Aim of the task |
Please restate exactly what appears in the records below from the first line to the line where "Task: Click the page vertical scrollbar" is, that line included.

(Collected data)
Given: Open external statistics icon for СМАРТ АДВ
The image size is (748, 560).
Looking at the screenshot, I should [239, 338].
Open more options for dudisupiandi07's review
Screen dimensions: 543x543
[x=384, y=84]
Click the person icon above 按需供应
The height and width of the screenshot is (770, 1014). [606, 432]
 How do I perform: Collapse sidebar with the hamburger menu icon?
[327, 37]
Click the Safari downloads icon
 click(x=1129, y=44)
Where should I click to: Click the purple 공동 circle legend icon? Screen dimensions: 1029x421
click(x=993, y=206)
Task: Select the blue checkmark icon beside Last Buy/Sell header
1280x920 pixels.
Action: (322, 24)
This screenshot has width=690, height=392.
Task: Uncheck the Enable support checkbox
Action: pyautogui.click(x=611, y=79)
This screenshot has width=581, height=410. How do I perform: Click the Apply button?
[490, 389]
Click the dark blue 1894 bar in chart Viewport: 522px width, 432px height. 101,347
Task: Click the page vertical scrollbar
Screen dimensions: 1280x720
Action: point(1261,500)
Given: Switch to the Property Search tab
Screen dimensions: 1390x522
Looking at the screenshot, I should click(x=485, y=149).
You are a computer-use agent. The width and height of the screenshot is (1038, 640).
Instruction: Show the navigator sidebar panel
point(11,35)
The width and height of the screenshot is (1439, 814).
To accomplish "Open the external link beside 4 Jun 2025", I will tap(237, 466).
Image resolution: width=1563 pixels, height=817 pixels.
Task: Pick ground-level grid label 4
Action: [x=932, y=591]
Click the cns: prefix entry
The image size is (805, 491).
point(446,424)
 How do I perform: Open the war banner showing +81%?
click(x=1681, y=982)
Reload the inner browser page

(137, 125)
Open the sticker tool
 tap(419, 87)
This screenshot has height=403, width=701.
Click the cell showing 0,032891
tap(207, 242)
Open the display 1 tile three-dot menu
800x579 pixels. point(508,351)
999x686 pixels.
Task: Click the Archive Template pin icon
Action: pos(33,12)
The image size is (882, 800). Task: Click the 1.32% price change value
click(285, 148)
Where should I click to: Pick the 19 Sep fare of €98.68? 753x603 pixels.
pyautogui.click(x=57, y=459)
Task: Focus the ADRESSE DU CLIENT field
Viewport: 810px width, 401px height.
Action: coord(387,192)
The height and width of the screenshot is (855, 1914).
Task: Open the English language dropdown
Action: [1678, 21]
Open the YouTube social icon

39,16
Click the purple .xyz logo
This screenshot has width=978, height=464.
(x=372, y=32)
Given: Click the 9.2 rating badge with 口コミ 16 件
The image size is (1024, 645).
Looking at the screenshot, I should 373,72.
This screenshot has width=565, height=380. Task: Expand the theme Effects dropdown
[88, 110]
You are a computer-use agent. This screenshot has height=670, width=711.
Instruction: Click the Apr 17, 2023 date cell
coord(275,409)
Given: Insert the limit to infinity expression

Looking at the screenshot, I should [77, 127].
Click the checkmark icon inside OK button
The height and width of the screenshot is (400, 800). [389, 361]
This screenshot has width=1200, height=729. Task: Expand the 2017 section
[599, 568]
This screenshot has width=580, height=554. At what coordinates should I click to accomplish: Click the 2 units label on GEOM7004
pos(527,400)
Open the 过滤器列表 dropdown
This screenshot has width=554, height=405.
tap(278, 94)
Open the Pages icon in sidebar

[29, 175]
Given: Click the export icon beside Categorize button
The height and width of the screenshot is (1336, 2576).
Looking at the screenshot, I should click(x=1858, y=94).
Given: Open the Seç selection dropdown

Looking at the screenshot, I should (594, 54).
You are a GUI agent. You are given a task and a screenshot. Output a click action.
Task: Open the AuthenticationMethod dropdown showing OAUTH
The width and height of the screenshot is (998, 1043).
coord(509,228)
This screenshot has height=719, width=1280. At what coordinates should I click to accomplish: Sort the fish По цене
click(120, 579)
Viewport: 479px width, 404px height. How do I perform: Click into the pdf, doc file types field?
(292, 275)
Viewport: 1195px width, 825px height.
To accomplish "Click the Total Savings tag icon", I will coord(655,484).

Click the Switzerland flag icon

Answer for this exercise |
Given: Open external statistics icon for СМАРТ АДВ
The image size is (748, 560).
Looking at the screenshot, I should [239, 338].
Open more options for dudisupiandi07's review
Screen dimensions: 543x543
[x=384, y=84]
Click the person icon above 按需供应
The height and width of the screenshot is (770, 1014). [606, 432]
 How do I perform: Collapse sidebar with the hamburger menu icon?
[327, 37]
Click the Safari downloads icon
 click(x=1129, y=44)
Where should I click to: Click the purple 공동 circle legend icon? Screen dimensions: 1029x421
click(x=993, y=206)
Task: Select the blue checkmark icon beside Last Buy/Sell header
1280x920 pixels.
Action: (322, 24)
This screenshot has width=690, height=392.
Task: Uncheck the Enable support checkbox
Action: pyautogui.click(x=611, y=79)
This screenshot has width=581, height=410. How do I perform: Click the Apply button?
[490, 389]
Click the dark blue 1894 bar in chart Viewport: 522px width, 432px height. 101,347
Task: Click the page vertical scrollbar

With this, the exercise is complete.